EXERCISE OBJECTIVE:
Convert the material below into a JSON list of strings, with each line as its own string and any blank lines omitted.
[Start DATASET CONTENT]
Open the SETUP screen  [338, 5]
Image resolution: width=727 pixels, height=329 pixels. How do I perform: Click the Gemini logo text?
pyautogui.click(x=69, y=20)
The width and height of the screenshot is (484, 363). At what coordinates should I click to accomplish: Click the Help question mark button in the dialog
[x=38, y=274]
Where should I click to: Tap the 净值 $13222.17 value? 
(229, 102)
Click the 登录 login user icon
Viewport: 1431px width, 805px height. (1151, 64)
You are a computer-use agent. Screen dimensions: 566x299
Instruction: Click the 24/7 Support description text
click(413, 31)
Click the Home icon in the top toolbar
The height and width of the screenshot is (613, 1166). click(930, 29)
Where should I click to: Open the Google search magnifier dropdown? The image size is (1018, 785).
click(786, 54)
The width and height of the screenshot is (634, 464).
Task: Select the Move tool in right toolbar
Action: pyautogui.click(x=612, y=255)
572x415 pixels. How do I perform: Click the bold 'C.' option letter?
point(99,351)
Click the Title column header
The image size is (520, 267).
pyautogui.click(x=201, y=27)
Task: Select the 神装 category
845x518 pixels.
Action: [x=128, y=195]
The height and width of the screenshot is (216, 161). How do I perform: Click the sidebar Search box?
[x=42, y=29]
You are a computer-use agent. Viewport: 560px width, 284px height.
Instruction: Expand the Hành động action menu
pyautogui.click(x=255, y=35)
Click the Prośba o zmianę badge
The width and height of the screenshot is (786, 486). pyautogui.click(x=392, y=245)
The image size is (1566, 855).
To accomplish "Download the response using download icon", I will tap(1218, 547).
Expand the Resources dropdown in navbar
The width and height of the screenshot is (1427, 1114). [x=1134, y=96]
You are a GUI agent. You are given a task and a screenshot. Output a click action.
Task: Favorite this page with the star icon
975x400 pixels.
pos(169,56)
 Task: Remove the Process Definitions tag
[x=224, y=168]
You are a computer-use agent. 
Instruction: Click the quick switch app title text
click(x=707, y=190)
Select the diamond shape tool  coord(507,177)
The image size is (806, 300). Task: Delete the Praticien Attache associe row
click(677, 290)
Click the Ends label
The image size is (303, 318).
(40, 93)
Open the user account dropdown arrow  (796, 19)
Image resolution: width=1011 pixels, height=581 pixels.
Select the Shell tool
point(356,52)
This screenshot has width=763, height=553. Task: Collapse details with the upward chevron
[End DATASET CONTENT]
SOLVED EXERCISE:
[
  "Open the SETUP screen  [338, 5]",
  "Image resolution: width=727 pixels, height=329 pixels. How do I perform: Click the Gemini logo text?",
  "pyautogui.click(x=69, y=20)",
  "The width and height of the screenshot is (484, 363). At what coordinates should I click to accomplish: Click the Help question mark button in the dialog",
  "[x=38, y=274]",
  "Where should I click to: Tap the 净值 $13222.17 value? ",
  "(229, 102)",
  "Click the 登录 login user icon",
  "Viewport: 1431px width, 805px height. (1151, 64)",
  "You are a computer-use agent. Screen dimensions: 566x299",
  "Instruction: Click the 24/7 Support description text",
  "click(413, 31)",
  "Click the Home icon in the top toolbar",
  "The height and width of the screenshot is (613, 1166). click(930, 29)",
  "Where should I click to: Open the Google search magnifier dropdown? The image size is (1018, 785).",
  "click(786, 54)",
  "The width and height of the screenshot is (634, 464).",
  "Task: Select the Move tool in right toolbar",
  "Action: pyautogui.click(x=612, y=255)",
  "572x415 pixels. How do I perform: Click the bold 'C.' option letter?",
  "point(99,351)",
  "Click the Title column header",
  "The image size is (520, 267).",
  "pyautogui.click(x=201, y=27)",
  "Task: Select the 神装 category",
  "845x518 pixels.",
  "Action: [x=128, y=195]",
  "The height and width of the screenshot is (216, 161). How do I perform: Click the sidebar Search box?",
  "[x=42, y=29]",
  "You are a computer-use agent. Viewport: 560px width, 284px height.",
  "Instruction: Expand the Hành động action menu",
  "pyautogui.click(x=255, y=35)",
  "Click the Prośba o zmianę badge",
  "The width and height of the screenshot is (786, 486). pyautogui.click(x=392, y=245)",
  "The image size is (1566, 855).",
  "To accomplish \"Download the response using download icon\", I will tap(1218, 547).",
  "Expand the Resources dropdown in navbar",
  "The width and height of the screenshot is (1427, 1114). [x=1134, y=96]",
  "You are a GUI agent. You are given a task and a screenshot. Output a click action.",
  "Task: Favorite this page with the star icon",
  "975x400 pixels.",
  "pos(169,56)",
  " Task: Remove the Process Definitions tag",
  "[x=224, y=168]",
  "You are a computer-use agent. ",
  "Instruction: Click the quick switch app title text",
  "click(x=707, y=190)",
  "Select the diamond shape tool  coord(507,177)",
  "The image size is (806, 300). Task: Delete the Praticien Attache associe row",
  "click(677, 290)",
  "Click the Ends label",
  "The image size is (303, 318).",
  "(40, 93)",
  "Open the user account dropdown arrow  (796, 19)",
  "Image resolution: width=1011 pixels, height=581 pixels.",
  "Select the Shell tool",
  "point(356,52)",
  "This screenshot has width=763, height=553. Task: Collapse details with the upward chevron"
]